TASK DESCRIPTION: Whenever a line below holds the word "Image", count it; please give only the final number.

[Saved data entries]
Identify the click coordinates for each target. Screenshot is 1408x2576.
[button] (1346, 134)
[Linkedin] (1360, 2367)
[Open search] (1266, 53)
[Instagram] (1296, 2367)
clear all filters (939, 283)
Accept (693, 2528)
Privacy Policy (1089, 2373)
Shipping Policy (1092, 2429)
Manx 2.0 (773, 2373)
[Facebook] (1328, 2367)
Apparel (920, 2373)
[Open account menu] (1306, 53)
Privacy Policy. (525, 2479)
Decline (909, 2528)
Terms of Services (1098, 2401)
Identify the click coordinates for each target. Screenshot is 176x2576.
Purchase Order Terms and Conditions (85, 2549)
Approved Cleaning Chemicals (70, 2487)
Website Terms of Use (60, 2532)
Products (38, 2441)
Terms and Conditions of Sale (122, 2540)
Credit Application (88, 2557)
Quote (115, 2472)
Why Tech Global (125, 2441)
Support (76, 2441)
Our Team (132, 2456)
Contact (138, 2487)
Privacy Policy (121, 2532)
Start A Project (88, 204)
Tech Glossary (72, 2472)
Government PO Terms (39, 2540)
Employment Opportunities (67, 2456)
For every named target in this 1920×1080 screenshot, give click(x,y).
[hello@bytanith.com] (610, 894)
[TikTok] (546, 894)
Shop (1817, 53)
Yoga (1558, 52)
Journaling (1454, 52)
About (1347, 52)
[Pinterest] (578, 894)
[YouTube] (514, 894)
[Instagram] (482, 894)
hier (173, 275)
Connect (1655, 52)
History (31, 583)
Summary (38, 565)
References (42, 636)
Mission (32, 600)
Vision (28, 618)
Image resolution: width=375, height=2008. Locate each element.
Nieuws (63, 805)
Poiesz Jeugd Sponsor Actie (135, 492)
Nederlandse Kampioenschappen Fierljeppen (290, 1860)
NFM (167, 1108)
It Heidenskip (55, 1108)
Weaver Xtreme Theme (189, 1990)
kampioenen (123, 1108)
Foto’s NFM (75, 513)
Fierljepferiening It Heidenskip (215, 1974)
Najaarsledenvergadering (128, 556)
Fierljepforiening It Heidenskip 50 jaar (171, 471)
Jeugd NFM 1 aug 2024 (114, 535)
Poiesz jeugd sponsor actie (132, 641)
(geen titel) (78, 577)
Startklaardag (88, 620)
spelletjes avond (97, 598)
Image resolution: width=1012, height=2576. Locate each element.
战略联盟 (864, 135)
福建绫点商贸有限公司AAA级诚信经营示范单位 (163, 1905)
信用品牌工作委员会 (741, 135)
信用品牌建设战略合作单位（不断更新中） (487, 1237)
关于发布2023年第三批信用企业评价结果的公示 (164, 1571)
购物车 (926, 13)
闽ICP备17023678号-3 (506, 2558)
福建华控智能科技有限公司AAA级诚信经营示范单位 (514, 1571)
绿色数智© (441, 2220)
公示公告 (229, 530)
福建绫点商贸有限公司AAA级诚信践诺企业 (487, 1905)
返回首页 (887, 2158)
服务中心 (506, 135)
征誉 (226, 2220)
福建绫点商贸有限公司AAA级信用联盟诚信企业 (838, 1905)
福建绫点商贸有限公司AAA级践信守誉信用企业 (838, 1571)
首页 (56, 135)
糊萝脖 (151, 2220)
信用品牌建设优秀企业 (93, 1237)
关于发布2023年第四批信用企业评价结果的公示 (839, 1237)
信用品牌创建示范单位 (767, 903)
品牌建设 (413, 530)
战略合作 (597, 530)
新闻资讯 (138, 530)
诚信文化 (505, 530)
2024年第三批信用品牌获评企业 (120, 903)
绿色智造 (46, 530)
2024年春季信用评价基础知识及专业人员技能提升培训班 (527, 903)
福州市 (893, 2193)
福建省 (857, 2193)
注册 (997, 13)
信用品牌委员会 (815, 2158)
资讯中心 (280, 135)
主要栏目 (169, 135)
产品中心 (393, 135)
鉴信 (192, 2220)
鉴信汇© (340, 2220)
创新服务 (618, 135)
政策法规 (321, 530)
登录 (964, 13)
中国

EXERCISE RESPONSE: 2